Lecture | SMILE Talks
Understanding the role of prosody at multiple levels of linguistic organization: Experimental and crosslinguistic insights
- Date
- Friday 26 September 2025
- Time
- Serie
- SMILE - Experimental Linguistics series
- Address
-
Herta Mohr
Witte Singel 27A
2311 BG Leiden - Room
- 1.78
Abstract
Prosody is crucial for transmitting information that cannot be inferred from words and grammar alone, and plays a key role in encoding functions at different levels of linguistic organization. Prosodic cues, for instance, not only distinguish lexical meaning as in the Swedish words ánden ‘the duck’ versus а̀nden ‘the spirit’, but also underpins information packaging by highlighting the most relevant constituent of the discourse, namely focus information. Despite the growing number of studies in the cognitive neuroscience of language, neural underpinnings of these prosodic functions and their interactions are not well understood. Further, there is a paucity of experimental paradigms to operationalize them in a dynamic communicative situation. In a recent series of experiments, we have aimed to contribute to the field by investigating the relevance of prosody for spoken communication at the lexical and discourse levels i) separately and concurrently ii) using psychometric and electrophysiological (EEG) measures, iii) employing typologically distinct languages, and iv) adopting ecologically valid contexts.
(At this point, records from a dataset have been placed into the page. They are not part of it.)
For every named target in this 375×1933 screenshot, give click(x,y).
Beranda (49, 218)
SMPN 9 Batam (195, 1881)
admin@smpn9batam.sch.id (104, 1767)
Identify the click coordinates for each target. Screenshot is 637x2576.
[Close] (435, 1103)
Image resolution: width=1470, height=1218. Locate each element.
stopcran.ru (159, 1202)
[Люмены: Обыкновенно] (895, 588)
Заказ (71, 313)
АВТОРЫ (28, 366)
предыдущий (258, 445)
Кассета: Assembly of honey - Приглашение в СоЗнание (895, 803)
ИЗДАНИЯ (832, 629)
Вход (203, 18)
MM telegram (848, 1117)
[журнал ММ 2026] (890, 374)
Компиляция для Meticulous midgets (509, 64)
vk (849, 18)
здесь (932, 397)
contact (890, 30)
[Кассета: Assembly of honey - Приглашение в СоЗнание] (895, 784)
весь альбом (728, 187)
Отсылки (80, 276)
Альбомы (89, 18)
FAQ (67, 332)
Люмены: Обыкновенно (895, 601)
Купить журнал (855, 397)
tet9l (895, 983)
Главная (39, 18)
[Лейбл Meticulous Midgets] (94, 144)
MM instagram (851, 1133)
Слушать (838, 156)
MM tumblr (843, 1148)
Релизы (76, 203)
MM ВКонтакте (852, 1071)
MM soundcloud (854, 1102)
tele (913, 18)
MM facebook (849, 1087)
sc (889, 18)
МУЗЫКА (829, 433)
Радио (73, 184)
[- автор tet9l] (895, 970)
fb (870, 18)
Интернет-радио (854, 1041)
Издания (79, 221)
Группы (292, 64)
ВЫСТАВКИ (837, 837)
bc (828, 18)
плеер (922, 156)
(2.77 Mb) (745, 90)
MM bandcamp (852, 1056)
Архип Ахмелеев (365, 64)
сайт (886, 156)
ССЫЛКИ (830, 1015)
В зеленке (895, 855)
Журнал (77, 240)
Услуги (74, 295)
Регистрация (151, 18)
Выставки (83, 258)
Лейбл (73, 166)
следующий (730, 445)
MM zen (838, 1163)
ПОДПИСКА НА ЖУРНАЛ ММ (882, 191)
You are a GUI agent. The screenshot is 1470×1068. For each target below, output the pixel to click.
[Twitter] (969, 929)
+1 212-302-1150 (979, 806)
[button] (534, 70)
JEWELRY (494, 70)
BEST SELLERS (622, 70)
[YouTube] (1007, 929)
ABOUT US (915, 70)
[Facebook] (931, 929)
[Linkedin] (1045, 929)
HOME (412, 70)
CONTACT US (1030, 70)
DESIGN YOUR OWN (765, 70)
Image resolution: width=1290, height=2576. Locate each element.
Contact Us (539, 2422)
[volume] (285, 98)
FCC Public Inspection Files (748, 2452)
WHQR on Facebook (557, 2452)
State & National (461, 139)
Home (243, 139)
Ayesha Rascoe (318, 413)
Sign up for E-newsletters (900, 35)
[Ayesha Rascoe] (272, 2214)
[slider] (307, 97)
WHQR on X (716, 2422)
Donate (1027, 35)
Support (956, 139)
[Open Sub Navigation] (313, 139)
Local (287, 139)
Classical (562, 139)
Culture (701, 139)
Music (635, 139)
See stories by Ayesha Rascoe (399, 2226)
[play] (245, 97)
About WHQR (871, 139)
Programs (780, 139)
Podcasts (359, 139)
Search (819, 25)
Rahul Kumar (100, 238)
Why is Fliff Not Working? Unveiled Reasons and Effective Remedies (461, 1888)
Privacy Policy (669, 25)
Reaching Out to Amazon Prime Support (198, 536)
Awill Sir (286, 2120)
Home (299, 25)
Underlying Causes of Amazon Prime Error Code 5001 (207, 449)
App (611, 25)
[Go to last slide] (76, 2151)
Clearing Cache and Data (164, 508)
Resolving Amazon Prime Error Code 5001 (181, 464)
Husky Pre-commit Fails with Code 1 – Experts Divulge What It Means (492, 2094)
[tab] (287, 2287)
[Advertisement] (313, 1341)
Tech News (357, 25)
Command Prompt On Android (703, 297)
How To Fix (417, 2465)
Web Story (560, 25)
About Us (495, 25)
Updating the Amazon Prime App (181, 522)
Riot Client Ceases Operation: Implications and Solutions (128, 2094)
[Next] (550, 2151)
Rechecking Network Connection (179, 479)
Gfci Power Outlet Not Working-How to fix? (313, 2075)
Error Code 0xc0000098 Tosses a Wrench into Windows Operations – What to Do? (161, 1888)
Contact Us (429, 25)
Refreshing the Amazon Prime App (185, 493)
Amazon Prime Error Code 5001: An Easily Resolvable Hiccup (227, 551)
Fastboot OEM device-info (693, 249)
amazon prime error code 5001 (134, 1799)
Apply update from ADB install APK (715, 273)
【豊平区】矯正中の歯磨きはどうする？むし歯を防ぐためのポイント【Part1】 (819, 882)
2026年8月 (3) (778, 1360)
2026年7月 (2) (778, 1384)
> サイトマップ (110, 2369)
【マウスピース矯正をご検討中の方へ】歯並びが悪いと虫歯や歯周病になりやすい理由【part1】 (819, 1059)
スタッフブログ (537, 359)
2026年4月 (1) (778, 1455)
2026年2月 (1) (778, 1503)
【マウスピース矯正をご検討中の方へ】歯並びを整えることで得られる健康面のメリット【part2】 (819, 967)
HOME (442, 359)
In this talk, I will focus on two studies, in Turkish and Swedish, examining how listeners judge prosodic violations, leading to lexical and discourse level anomalies, both actively and passively. The psychometric and EEG data show that prosodic violations are judged as incorrect by the listeners both at the lexical and discourse levels. There is, however, a difference in the perceived correctness of prosodic violations depending on the level at which they occur, indicating that the language comprehension system reveals different sensitivities to prosodic violations at different levels of linguistic organization. Notably, these sensitivities are subject to cross-linguistic variation. This pattern of results suggests that the brain not only extracts prosodic cues of different origins, but also weighs them according to their relevance in a communicative context and the relative functional load of prosody in a given language.